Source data
_ _ _ _
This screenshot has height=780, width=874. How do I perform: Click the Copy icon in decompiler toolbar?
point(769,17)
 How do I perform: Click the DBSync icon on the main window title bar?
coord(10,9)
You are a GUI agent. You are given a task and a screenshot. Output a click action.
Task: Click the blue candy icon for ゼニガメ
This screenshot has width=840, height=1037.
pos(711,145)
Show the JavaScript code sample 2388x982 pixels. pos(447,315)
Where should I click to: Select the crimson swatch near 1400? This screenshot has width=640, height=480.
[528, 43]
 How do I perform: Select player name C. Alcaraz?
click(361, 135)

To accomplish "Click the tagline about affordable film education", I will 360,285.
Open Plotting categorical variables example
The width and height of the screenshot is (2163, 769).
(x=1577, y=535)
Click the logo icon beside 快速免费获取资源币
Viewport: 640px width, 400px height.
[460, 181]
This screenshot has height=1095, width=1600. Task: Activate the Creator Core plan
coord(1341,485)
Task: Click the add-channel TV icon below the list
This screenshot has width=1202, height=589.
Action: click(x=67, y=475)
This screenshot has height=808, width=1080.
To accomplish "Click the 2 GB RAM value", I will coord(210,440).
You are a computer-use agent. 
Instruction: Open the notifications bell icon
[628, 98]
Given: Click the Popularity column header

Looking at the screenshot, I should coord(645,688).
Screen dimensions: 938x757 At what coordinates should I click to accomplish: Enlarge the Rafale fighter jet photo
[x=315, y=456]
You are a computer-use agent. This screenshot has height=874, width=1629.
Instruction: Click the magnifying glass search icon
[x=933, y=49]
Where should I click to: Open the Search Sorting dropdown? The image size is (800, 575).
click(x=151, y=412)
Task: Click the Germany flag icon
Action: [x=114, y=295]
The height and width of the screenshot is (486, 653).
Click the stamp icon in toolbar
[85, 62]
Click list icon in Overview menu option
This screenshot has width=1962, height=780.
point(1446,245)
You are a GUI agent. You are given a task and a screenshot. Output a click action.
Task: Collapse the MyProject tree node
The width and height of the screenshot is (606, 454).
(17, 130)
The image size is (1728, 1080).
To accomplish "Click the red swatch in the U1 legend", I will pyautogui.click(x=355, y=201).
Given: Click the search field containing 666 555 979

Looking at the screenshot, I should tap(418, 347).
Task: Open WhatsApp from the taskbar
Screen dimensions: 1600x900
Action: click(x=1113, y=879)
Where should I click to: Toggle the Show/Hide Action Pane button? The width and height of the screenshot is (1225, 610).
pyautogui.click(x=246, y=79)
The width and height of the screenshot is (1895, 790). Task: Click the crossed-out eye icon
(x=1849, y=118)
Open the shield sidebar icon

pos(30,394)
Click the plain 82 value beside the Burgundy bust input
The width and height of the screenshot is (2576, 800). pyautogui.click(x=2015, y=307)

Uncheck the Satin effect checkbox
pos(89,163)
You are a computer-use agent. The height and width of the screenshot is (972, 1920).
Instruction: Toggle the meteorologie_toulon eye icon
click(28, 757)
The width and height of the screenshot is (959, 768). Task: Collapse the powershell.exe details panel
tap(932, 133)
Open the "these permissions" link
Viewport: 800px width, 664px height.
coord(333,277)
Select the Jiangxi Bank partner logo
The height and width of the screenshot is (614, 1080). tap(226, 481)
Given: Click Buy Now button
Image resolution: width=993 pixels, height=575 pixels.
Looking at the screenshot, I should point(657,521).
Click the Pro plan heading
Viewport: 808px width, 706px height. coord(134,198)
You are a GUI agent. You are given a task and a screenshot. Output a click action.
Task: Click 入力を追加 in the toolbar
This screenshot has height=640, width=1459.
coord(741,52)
_ _ _ _
Exercise directions – Each entry above is to be copied out exactly.

Worked solution –
This screenshot has height=780, width=874. How do I perform: Click the Copy icon in decompiler toolbar?
point(769,17)
 How do I perform: Click the DBSync icon on the main window title bar?
coord(10,9)
You are a GUI agent. You are given a task and a screenshot. Output a click action.
Task: Click the blue candy icon for ゼニガメ
This screenshot has width=840, height=1037.
pos(711,145)
Show the JavaScript code sample 2388x982 pixels. pos(447,315)
Where should I click to: Select the crimson swatch near 1400? This screenshot has width=640, height=480.
[528, 43]
 How do I perform: Select player name C. Alcaraz?
click(361, 135)

To accomplish "Click the tagline about affordable film education", I will 360,285.
Open Plotting categorical variables example
The width and height of the screenshot is (2163, 769).
(x=1577, y=535)
Click the logo icon beside 快速免费获取资源币
Viewport: 640px width, 400px height.
[460, 181]
This screenshot has height=1095, width=1600. Task: Activate the Creator Core plan
coord(1341,485)
Task: Click the add-channel TV icon below the list
This screenshot has width=1202, height=589.
Action: click(x=67, y=475)
This screenshot has height=808, width=1080.
To accomplish "Click the 2 GB RAM value", I will coord(210,440).
You are a computer-use agent. 
Instruction: Open the notifications bell icon
[628, 98]
Given: Click the Popularity column header

Looking at the screenshot, I should coord(645,688).
Screen dimensions: 938x757 At what coordinates should I click to accomplish: Enlarge the Rafale fighter jet photo
[x=315, y=456]
You are a computer-use agent. This screenshot has height=874, width=1629.
Instruction: Click the magnifying glass search icon
[x=933, y=49]
Where should I click to: Open the Search Sorting dropdown? The image size is (800, 575).
click(x=151, y=412)
Task: Click the Germany flag icon
Action: [x=114, y=295]
The height and width of the screenshot is (486, 653).
Click the stamp icon in toolbar
[85, 62]
Click list icon in Overview menu option
This screenshot has width=1962, height=780.
point(1446,245)
You are a GUI agent. You are given a task and a screenshot. Output a click action.
Task: Collapse the MyProject tree node
The width and height of the screenshot is (606, 454).
(17, 130)
The image size is (1728, 1080).
To accomplish "Click the red swatch in the U1 legend", I will pyautogui.click(x=355, y=201).
Given: Click the search field containing 666 555 979

Looking at the screenshot, I should tap(418, 347).
Task: Open WhatsApp from the taskbar
Screen dimensions: 1600x900
Action: click(x=1113, y=879)
Where should I click to: Toggle the Show/Hide Action Pane button? The width and height of the screenshot is (1225, 610).
pyautogui.click(x=246, y=79)
The width and height of the screenshot is (1895, 790). Task: Click the crossed-out eye icon
(x=1849, y=118)
Open the shield sidebar icon

pos(30,394)
Click the plain 82 value beside the Burgundy bust input
The width and height of the screenshot is (2576, 800). pyautogui.click(x=2015, y=307)

Uncheck the Satin effect checkbox
pos(89,163)
You are a computer-use agent. The height and width of the screenshot is (972, 1920).
Instruction: Toggle the meteorologie_toulon eye icon
click(28, 757)
The width and height of the screenshot is (959, 768). Task: Collapse the powershell.exe details panel
tap(932, 133)
Open the "these permissions" link
Viewport: 800px width, 664px height.
coord(333,277)
Select the Jiangxi Bank partner logo
The height and width of the screenshot is (614, 1080). tap(226, 481)
Given: Click Buy Now button
Image resolution: width=993 pixels, height=575 pixels.
Looking at the screenshot, I should point(657,521).
Click the Pro plan heading
Viewport: 808px width, 706px height. coord(134,198)
You are a GUI agent. You are given a task and a screenshot. Output a click action.
Task: Click 入力を追加 in the toolbar
This screenshot has height=640, width=1459.
coord(741,52)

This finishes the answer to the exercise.